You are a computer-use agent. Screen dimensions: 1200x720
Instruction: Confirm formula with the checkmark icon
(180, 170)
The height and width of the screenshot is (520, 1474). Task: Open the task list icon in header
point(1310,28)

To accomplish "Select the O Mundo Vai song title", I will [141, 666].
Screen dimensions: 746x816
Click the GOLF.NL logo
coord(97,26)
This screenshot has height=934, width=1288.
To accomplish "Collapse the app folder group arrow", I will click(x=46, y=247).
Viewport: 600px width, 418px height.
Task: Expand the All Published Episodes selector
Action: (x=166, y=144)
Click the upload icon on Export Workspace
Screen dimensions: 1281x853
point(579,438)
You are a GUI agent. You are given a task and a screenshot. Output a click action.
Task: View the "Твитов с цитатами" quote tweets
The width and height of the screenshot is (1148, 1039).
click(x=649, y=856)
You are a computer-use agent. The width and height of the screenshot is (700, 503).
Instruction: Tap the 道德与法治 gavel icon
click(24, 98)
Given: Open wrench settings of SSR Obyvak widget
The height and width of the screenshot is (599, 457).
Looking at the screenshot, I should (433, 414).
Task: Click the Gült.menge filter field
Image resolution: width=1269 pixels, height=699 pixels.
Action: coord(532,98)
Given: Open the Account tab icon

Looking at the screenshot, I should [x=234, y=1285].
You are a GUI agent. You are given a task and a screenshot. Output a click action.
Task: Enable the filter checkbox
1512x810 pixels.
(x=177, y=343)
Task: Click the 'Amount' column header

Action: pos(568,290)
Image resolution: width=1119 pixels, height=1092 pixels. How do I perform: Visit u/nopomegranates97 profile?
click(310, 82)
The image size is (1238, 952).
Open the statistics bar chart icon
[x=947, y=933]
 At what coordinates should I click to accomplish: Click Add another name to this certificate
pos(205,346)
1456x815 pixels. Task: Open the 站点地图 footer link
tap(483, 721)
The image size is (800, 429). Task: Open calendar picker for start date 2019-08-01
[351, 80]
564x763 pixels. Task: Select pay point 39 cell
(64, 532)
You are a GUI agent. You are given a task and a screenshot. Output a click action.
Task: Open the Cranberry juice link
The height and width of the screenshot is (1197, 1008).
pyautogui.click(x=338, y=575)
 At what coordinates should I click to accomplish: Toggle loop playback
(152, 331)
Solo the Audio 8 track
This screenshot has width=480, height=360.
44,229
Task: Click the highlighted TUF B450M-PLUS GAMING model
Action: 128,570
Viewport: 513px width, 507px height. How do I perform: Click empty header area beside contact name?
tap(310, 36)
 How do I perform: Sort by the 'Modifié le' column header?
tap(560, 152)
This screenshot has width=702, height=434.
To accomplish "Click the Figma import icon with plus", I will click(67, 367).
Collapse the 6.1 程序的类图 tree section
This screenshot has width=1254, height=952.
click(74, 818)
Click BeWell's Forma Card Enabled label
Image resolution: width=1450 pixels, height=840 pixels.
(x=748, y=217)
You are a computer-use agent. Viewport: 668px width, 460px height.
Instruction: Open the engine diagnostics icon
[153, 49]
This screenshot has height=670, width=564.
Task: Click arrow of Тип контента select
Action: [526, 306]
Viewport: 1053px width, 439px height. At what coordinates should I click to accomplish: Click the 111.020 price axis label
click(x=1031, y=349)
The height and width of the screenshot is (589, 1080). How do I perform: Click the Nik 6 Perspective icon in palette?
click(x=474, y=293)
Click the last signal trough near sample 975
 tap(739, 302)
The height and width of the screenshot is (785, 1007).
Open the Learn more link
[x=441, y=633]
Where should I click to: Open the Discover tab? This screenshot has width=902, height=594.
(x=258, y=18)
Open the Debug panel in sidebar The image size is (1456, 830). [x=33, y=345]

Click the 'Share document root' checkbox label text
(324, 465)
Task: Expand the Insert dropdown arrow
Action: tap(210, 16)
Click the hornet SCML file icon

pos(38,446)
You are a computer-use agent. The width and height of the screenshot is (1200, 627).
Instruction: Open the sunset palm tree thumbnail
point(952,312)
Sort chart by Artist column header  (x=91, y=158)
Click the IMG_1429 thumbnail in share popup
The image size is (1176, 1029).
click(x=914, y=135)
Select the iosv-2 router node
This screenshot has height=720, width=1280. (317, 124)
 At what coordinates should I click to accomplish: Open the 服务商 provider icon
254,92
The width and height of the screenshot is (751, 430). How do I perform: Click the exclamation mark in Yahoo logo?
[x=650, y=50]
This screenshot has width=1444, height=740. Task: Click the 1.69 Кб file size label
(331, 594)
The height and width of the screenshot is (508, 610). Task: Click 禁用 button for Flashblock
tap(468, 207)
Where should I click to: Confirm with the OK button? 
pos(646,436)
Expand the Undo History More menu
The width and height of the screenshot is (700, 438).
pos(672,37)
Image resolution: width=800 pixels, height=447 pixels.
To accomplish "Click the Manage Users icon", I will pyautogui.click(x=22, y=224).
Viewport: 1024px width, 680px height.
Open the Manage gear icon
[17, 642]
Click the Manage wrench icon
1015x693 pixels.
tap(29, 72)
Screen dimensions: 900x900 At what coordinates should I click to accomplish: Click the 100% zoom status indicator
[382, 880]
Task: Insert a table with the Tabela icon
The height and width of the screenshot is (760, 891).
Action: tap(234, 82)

### Problem to solve
Only lines that include "wrench" belong in the answer; return them from the entries above.

### Answer section
Given: Open wrench settings of SSR Obyvak widget
Click the Manage wrench icon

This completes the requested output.